-- WRITTEN EXERCISE --
Set out every line of the entries below as a numbered list, with one line per number and the blank lines dropped.

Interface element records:
"""

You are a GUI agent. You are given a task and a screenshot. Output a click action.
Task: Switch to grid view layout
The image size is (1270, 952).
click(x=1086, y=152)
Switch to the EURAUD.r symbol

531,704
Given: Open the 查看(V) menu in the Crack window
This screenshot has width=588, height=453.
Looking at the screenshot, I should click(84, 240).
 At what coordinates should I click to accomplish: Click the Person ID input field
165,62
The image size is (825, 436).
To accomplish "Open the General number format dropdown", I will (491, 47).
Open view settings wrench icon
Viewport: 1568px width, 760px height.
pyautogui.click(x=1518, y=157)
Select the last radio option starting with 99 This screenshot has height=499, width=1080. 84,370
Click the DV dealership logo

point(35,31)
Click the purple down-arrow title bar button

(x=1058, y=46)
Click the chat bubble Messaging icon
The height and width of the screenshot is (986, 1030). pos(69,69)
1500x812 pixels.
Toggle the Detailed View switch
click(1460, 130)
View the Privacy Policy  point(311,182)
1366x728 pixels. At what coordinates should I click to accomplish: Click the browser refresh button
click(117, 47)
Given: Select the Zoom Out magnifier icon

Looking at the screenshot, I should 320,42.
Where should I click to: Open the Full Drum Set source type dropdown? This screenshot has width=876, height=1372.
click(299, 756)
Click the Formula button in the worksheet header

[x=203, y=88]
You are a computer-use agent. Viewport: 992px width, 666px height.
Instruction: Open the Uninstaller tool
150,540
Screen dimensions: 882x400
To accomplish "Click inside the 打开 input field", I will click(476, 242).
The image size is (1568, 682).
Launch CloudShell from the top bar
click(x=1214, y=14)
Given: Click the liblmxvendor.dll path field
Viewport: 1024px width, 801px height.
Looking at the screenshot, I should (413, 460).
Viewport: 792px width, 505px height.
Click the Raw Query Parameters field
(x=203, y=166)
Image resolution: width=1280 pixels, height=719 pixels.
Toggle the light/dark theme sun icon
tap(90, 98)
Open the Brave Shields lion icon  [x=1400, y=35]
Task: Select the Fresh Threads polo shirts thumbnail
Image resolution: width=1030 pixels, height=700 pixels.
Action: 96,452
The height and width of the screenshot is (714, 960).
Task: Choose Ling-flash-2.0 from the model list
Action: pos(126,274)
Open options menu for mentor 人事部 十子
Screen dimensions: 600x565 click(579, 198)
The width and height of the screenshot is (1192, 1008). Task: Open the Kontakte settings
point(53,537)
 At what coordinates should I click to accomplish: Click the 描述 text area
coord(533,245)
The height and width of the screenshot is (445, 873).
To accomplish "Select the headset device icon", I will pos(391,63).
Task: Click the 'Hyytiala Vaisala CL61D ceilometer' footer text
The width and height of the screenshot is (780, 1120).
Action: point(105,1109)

"""

-- SOLVED EXERCISE --
1. You are a GUI agent. You are given a task and a screenshot. Output a click action.
2. Task: Switch to grid view layout
3. The image size is (1270, 952).
4. click(x=1086, y=152)
5. Switch to the EURAUD.r symbol
6. 531,704
7. Given: Open the 查看(V) menu in the Crack window
8. This screenshot has width=588, height=453.
9. Looking at the screenshot, I should click(84, 240).
10.  At what coordinates should I click to accomplish: Click the Person ID input field
11. 165,62
12. The image size is (825, 436).
13. To accomplish "Open the General number format dropdown", I will (491, 47).
14. Open view settings wrench icon
15. Viewport: 1568px width, 760px height.
16. pyautogui.click(x=1518, y=157)
17. Select the last radio option starting with 99 This screenshot has height=499, width=1080. 84,370
18. Click the DV dealership logo
19. point(35,31)
20. Click the purple down-arrow title bar button
21. (x=1058, y=46)
22. Click the chat bubble Messaging icon
23. The height and width of the screenshot is (986, 1030). pos(69,69)
24. 1500x812 pixels.
25. Toggle the Detailed View switch
26. click(1460, 130)
27. View the Privacy Policy  point(311,182)
28. 1366x728 pixels. At what coordinates should I click to accomplish: Click the browser refresh button
29. click(117, 47)
30. Given: Select the Zoom Out magnifier icon
31. Looking at the screenshot, I should 320,42.
32. Where should I click to: Open the Full Drum Set source type dropdown? This screenshot has width=876, height=1372.
33. click(299, 756)
34. Click the Formula button in the worksheet header
35. [x=203, y=88]
36. You are a computer-use agent. Viewport: 992px width, 666px height.
37. Instruction: Open the Uninstaller tool
38. 150,540
39. Screen dimensions: 882x400
40. To accomplish "Click inside the 打开 input field", I will click(476, 242).
41. The image size is (1568, 682).
42. Launch CloudShell from the top bar
43. click(x=1214, y=14)
44. Given: Click the liblmxvendor.dll path field
45. Viewport: 1024px width, 801px height.
46. Looking at the screenshot, I should (413, 460).
47. Viewport: 792px width, 505px height.
48. Click the Raw Query Parameters field
49. (x=203, y=166)
50. Image resolution: width=1280 pixels, height=719 pixels.
51. Toggle the light/dark theme sun icon
52. tap(90, 98)
53. Open the Brave Shields lion icon  [x=1400, y=35]
54. Task: Select the Fresh Threads polo shirts thumbnail
55. Image resolution: width=1030 pixels, height=700 pixels.
56. Action: 96,452
57. The height and width of the screenshot is (714, 960).
58. Task: Choose Ling-flash-2.0 from the model list
59. Action: pos(126,274)
60. Open options menu for mentor 人事部 十子
61. Screen dimensions: 600x565 click(579, 198)
62. The width and height of the screenshot is (1192, 1008). Task: Open the Kontakte settings
63. point(53,537)
64.  At what coordinates should I click to accomplish: Click the 描述 text area
65. coord(533,245)
66. The height and width of the screenshot is (445, 873).
67. To accomplish "Select the headset device icon", I will pos(391,63).
68. Task: Click the 'Hyytiala Vaisala CL61D ceilometer' footer text
69. The width and height of the screenshot is (780, 1120).
70. Action: point(105,1109)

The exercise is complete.